変えたこと:Engineering Manager (EM) の新設

現場チームでのアラインメント・リーダーシップを向上するための試みとして、今年2月から、階層的なチームの各所に責任者を置き、そのロールを Engineering Manager (EM) と呼ぶことにしました*5。 EM の責務は、担当するチーム(群)の成果最大化のため、業務・組織・人材・投資のマネジメントの説明責任を負うことです。

kintone 開発チームの階層的組織の各所に EM を新設したことを表す図
kintone開発チームの組織図(抜粋)。階層的なチームの各所に EM ロールを新設した。

実際には全てのチームに均等に EM を置いたわけではなく、上述したような問題があると思われるチームから徐々に始めました。 それでも、10名以上の EM がチーム内に誕生することになりました。 初期の動きとして、

  • PdM から EM 向けに、事業/製品戦略のインプットを行う座学の会
  • 各チームでやろうとしていること(戦略・方針)の資料を EM が作成し、PdM・上位の EM・デザインリードからフィードバックを受ける会
  • 各チームの EM が集まり、直近の進捗や今後の見通しを報告、軌道修正する定例ミーティング

など、PdM からの提案をもとに具体的なアクションを提示し、実際にやってみる所からスタートしました。

得られた気づき

取り組みを始めて半年ほどが経過し、まだ変化の真っ最中ではありますが、様々なことが見えてきました。

ポジティブな影響

EM を中心として、現場チームでの活動に対してフィードバックや支援を行う体制が強化され、以前よりも意思決定がスムーズになりました。 例えば従来、フレームワークの移行などの大きめな改善は、現場チームからの提案はオーナー/意思決定者が不明確で進めづらく、いざ方針を決めても、事業への価値の説明がこなれておらず、製品全体レベルの意思決定が停滞する、という流れがしばしばありました。 しかし EM の取り組み後、例えばモバイルアプリの開発チームで、従来よりもスピード感を持ってフレームワーク置き換えの着手を開始できています。 EM が責任者として、戦略をインプットして目線を揃え、PdM と開発チームの橋渡しとなって議論を進めた結果だと思います。

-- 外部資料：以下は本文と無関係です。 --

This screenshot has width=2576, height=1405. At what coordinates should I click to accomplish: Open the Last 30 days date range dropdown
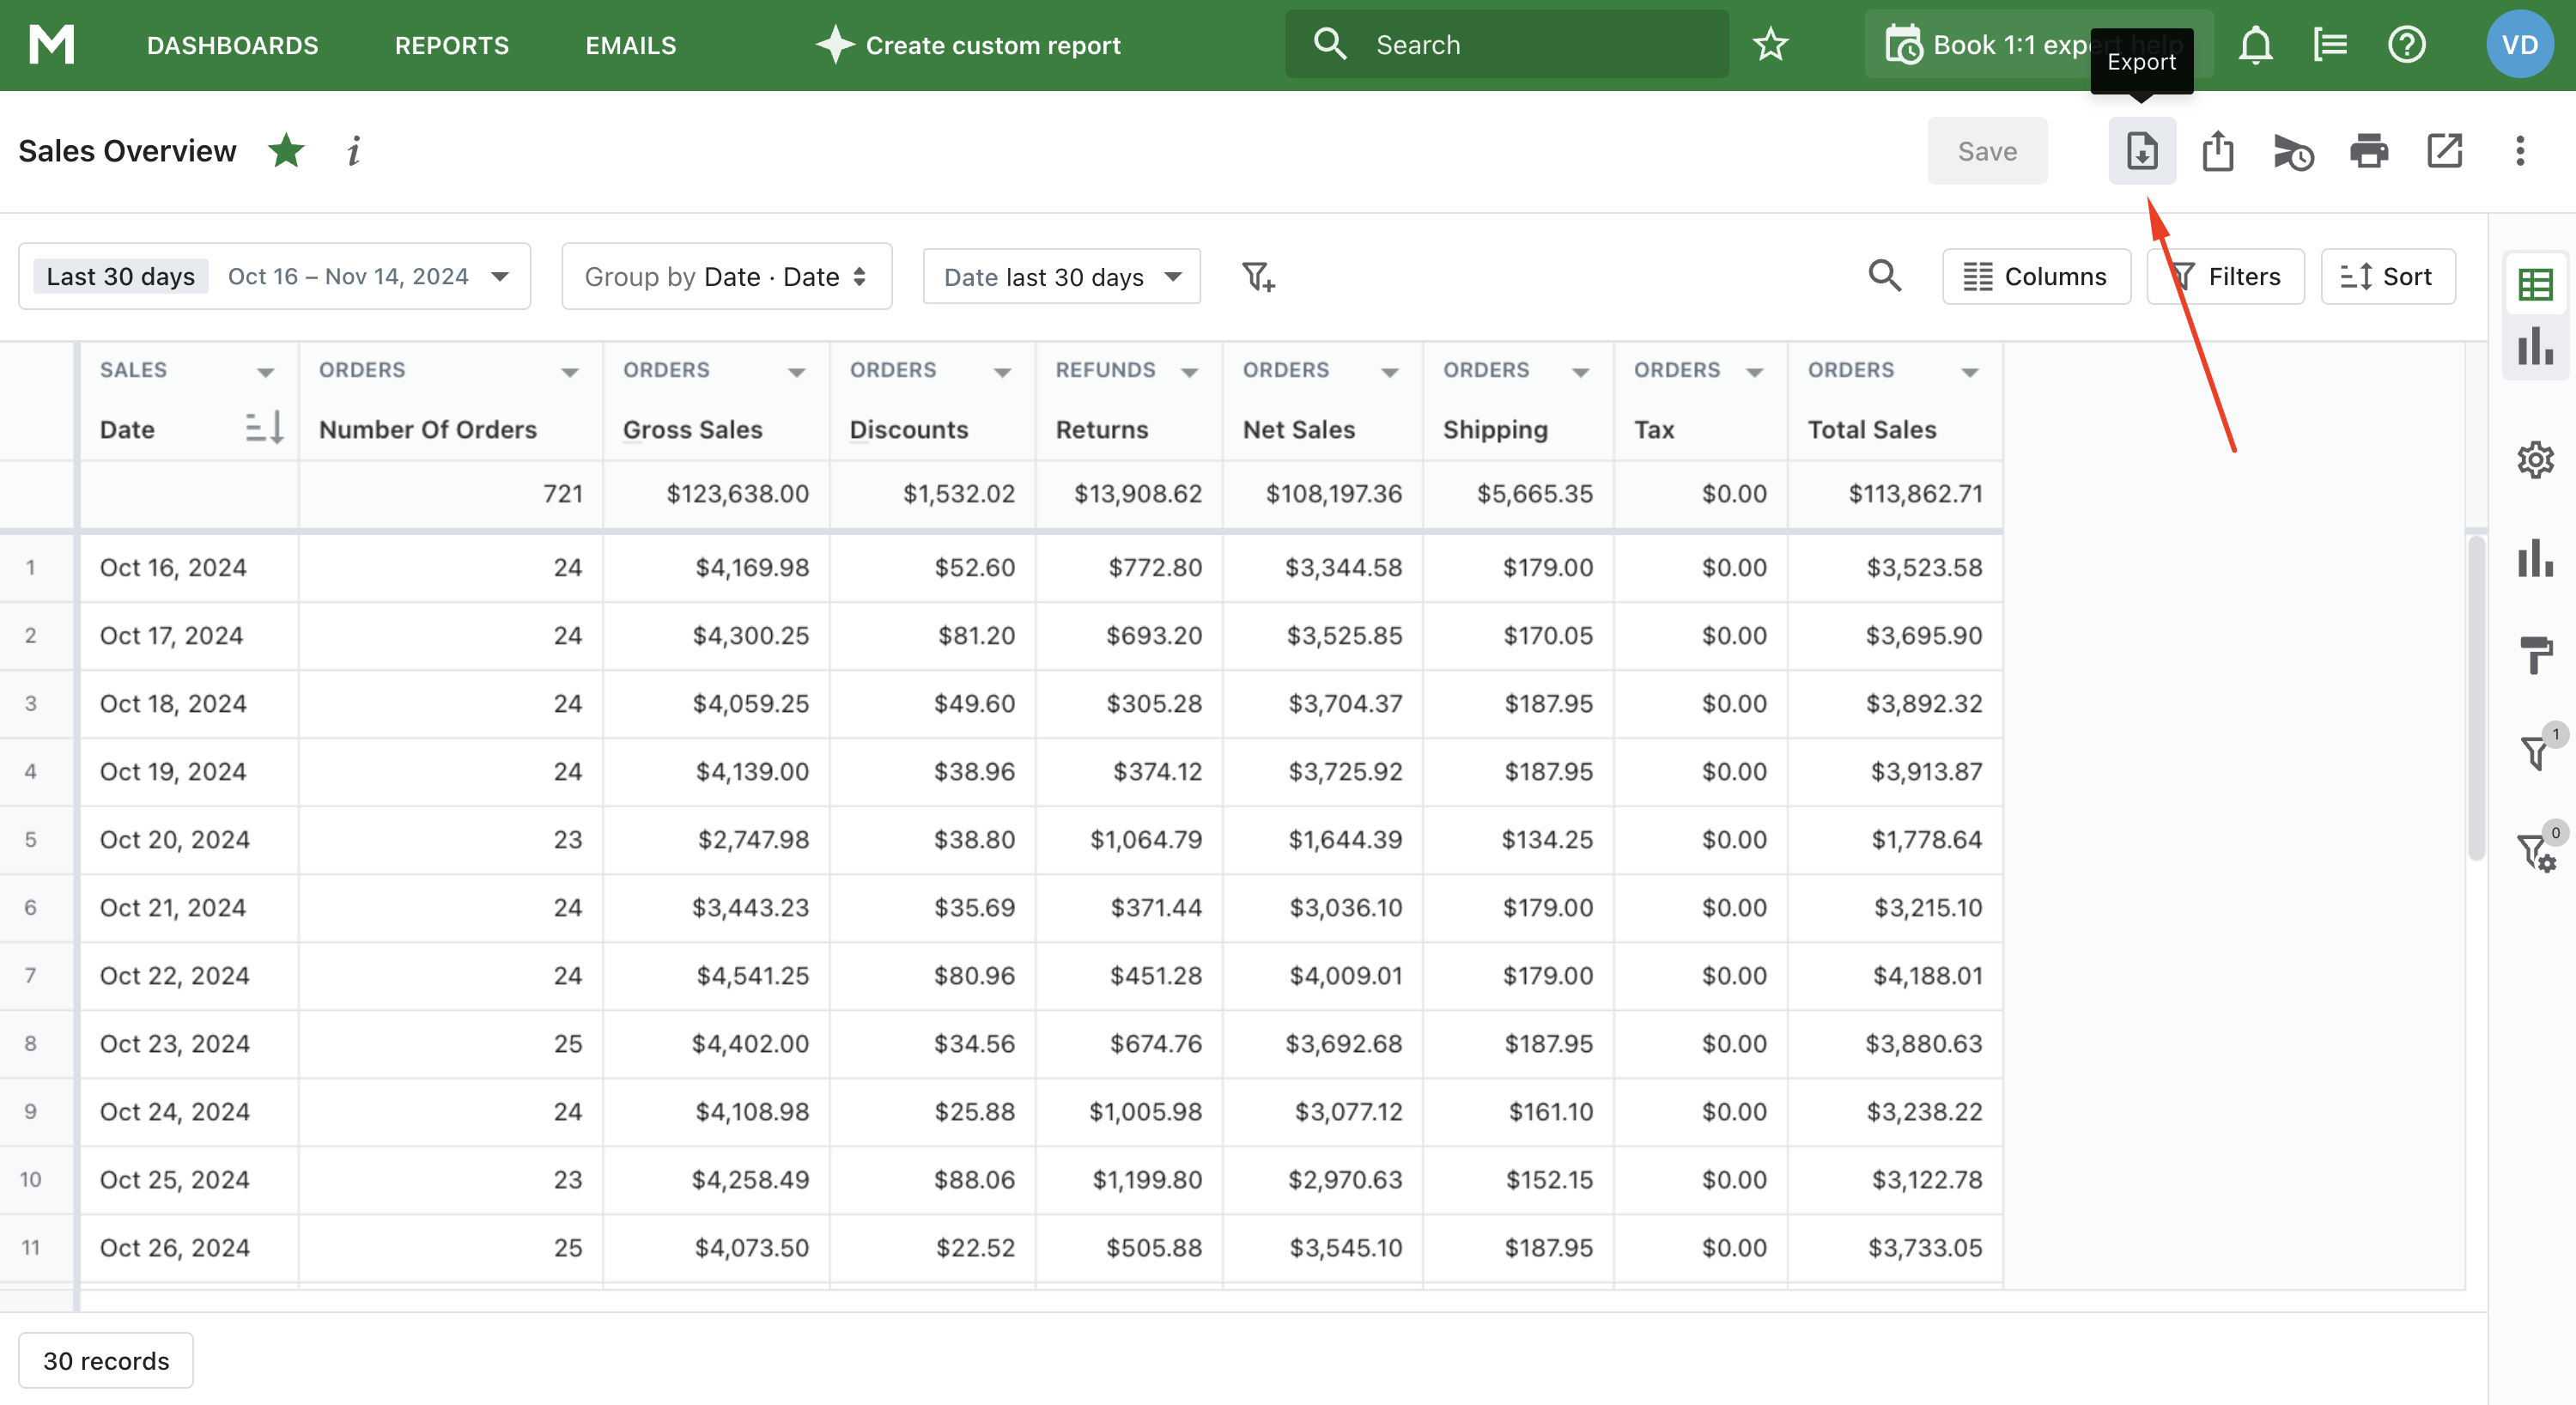pyautogui.click(x=274, y=276)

また、プロトタイプフェーズのような不確実要素の高い機能開発要件に対し、以前よりも機動的にプロジェクトチームを組み、ゴールを決め達成する、という動きもできるようになりました。 従来も開発チーム主導のプロジェクトは複数ありましたが、内部的な改善が中心で、顧客価値に関わる機能アップデートを見据えた開発には踏み込めていませんでした。 総合的な責任を持つ EM ロールがいることで、PdM の連携を含めて複数のプロジェクトの立ち上げが実現できており、これは事業戦略の遂行の意味で大きな進歩といえます。

課題

一方で、課題も複数見えてきています。 既存のプロダクトオーナーやスクラムマスターといった現場チームのロールには、EMの責務と重なる部分があり、それらのメンバーからは一部戸惑いの声も出ています。 プロダクトオーナーやスクラムマスターが EM と一致するかというと、一般にはそうでないケースも多いと思います。 例えば、EM はエンジニアリング全般の意思決定に責任を持つ一方で、プロダクトオーナーが人材マネジメントを明確に担うことは少ないと思いますし、スクラムマスターが意思決定に責任を持つことも少ないと思います。 では線を引いて分担できるかと言うとそれも難しく、結局境界は引けず、重なるものではないかと考えています。 チームによっても異なる曖昧な境界を持ちつつ、チームの成果最大化という理想は共有し、お互いに協力する形を目指したいです。 ここはスクラムマスター職能とも連携しながら、理想の形を探求していきます。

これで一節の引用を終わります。